From the start, I decided to develop a game engine compatible with Apple devices. Thus, the IDE (Integrated Development Environment) I use is Xcode.
I love Xcode. I've never had any complaints about it. I've heard several people who hate this tool, but I can't relate.
Git (Terminal and GUI)
A project as complex as a game engine requires a Version Control system. My tool of choice is Git. It is simple to use, yet powerful.
I'm embarrassed to share this story, but it is true. When I started development of the game engine, back in 2013, I used Dropbox as my Version Control System. Yep, you read that right. Moreover, when I started using Git, I made the mistake of committing all changes directly into the Master branch. I never made use of Git's branching feature.
But that is the past. I learned from my mistakes. I evolved as a developer :).
You can interact with Git through the terminal or the GUI. I tend to use both methods. Although using the Git GUI is a lot easier, I do recommend to learn to use Git through the terminal; It will force you to understand Git better.
I enjoy a minimalist lifestyle. And the BeeApp suits me perfectly. BeeApp keeps track of your Git issues. It allows you to add an Issue to Git, change its tags and add comments right from the GUI. The app sorts your Issues and assigns them to a particular list depending on their labels.
Here is a screenshot of my issues sorted in Bee.
I don't have to log into my Github account every time I want to update the progress of an issue or lose track of which item to work on next. I love this app. It combines the beauty of Todoist and Git Issues.
Oh, Sublime Text, what a beauty you are.
To export 3D models into a game engine requires the development of a Digital Asset Loader (DAL). The DAL's primary duty is to read the attributes of the 3D model (vertices, Normal vectors, UVs, etc.) and export it into a file. The game engine then reads this file and renders the 3D model.
A Blender-Python script is used to read and export the model's attribute.

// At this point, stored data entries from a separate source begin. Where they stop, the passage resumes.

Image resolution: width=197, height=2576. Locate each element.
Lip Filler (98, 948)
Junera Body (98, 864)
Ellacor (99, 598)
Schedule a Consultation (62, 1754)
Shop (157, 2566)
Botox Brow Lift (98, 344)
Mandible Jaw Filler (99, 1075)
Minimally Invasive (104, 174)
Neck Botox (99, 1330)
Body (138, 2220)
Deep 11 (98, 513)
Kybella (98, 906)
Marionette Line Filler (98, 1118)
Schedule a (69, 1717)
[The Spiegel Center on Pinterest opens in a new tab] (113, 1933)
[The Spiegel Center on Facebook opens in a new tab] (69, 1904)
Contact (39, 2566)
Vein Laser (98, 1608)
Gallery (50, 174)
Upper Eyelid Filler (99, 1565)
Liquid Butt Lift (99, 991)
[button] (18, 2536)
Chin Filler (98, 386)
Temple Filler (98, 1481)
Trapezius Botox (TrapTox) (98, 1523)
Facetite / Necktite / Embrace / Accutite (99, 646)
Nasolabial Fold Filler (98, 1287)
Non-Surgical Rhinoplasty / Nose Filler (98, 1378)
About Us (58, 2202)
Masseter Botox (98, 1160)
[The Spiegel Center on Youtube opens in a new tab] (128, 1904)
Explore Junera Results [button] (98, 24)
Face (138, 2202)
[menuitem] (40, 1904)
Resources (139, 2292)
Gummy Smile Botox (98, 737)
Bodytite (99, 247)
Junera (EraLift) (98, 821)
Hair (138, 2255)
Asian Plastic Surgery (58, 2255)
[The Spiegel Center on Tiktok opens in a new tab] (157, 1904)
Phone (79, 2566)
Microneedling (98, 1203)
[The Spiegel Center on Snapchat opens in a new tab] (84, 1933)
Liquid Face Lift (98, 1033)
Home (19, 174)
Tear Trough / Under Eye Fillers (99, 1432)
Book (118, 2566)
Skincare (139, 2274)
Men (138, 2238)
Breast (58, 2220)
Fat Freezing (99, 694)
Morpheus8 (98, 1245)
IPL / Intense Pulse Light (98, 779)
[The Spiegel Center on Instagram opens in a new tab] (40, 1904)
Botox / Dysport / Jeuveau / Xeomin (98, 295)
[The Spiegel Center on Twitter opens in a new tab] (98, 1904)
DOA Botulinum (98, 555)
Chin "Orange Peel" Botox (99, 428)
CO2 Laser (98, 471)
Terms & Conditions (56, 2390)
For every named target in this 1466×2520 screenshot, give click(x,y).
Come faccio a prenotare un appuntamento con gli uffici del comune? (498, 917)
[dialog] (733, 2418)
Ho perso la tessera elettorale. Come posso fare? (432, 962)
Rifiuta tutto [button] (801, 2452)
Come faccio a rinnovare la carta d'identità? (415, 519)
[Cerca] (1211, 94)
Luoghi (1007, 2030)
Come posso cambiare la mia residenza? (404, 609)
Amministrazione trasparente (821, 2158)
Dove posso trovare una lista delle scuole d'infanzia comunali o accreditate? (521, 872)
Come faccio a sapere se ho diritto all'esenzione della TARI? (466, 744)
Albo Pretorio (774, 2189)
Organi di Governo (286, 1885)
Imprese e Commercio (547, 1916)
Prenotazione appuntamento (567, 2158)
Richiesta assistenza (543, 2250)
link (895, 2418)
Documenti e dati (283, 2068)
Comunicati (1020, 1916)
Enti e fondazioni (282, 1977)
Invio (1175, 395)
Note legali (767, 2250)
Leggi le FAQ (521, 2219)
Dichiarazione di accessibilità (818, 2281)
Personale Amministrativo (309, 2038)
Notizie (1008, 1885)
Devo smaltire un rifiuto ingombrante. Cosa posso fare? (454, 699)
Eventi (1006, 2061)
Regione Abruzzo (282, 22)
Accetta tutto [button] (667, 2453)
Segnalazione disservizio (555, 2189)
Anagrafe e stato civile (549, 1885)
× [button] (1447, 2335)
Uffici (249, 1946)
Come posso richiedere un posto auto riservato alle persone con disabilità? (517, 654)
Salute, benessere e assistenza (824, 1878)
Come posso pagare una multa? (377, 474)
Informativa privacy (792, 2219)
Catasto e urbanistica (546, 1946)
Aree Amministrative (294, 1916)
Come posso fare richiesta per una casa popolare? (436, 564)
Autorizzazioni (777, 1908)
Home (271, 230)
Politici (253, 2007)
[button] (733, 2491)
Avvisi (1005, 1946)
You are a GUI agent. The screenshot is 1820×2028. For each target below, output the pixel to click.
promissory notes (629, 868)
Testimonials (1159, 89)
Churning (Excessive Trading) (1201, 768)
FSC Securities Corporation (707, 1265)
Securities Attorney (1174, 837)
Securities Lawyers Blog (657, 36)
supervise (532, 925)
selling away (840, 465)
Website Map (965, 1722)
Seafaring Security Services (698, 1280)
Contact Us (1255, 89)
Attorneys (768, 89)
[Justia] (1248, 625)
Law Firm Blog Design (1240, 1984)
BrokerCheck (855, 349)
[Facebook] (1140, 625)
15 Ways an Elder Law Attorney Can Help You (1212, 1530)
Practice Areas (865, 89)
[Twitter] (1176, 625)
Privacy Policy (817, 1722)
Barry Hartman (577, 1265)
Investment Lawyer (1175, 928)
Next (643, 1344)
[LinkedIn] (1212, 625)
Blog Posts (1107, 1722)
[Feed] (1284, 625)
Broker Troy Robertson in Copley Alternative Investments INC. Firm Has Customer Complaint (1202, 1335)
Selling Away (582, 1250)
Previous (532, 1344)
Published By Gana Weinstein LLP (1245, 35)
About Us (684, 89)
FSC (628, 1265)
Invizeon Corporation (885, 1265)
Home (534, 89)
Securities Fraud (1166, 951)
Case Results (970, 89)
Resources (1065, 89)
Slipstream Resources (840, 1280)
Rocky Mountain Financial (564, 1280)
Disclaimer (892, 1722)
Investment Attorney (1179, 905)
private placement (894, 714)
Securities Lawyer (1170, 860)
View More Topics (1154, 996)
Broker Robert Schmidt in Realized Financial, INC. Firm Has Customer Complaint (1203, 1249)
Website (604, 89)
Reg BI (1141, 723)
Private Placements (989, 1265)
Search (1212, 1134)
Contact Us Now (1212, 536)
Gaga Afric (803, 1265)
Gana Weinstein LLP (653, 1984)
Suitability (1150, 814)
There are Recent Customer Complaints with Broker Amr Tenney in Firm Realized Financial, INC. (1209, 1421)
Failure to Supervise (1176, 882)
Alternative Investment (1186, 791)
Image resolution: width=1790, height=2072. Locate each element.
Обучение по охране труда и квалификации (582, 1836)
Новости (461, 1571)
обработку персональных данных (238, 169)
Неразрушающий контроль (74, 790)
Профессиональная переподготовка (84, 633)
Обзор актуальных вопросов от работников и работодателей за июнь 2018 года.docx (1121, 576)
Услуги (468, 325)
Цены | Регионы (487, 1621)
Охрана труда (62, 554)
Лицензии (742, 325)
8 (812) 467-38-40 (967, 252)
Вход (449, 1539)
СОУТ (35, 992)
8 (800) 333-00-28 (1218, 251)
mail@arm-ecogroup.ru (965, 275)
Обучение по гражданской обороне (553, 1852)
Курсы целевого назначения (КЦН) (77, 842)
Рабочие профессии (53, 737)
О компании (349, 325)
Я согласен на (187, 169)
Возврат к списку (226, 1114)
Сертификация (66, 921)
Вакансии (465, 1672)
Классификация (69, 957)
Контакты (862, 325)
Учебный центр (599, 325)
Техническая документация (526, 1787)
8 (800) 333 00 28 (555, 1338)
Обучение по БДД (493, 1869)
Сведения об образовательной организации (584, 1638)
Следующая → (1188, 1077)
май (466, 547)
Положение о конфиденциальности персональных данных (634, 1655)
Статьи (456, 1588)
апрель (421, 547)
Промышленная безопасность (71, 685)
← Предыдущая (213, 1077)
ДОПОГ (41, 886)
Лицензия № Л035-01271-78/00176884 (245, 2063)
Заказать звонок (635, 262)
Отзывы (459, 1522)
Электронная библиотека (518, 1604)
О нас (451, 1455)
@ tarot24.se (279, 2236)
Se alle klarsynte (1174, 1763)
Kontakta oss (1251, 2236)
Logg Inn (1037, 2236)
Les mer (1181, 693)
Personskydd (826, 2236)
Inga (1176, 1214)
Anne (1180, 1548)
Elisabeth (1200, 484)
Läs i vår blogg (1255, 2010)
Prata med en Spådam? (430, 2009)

And Sublime Text's beautiful aesthetics makes writing the DAL a pleasure.
Before Sublime Text, I used Eclipse, PyCharm and Blender's script editor, but none compare to Sublime Text.
Believe it or not, game engine development does not mean you spend 100% of your time coding; there is some artwork involved. 75% of my time is spent coding in C++. The other 25% is spent modeling 3D characters and writing Blender-Python scripts in Blender. If you are curious about this fact, read the following article.
The tool I use to model 3D characters is Blender 3D. Blender 3D is a modeling software used by game artists.
There are other modeling 3D tools on the market. However, Blender is free, open-sourced, and there is a massive community around it. Moreover, there are plenty of youtube tutorials; which is very helpful when you are starting out.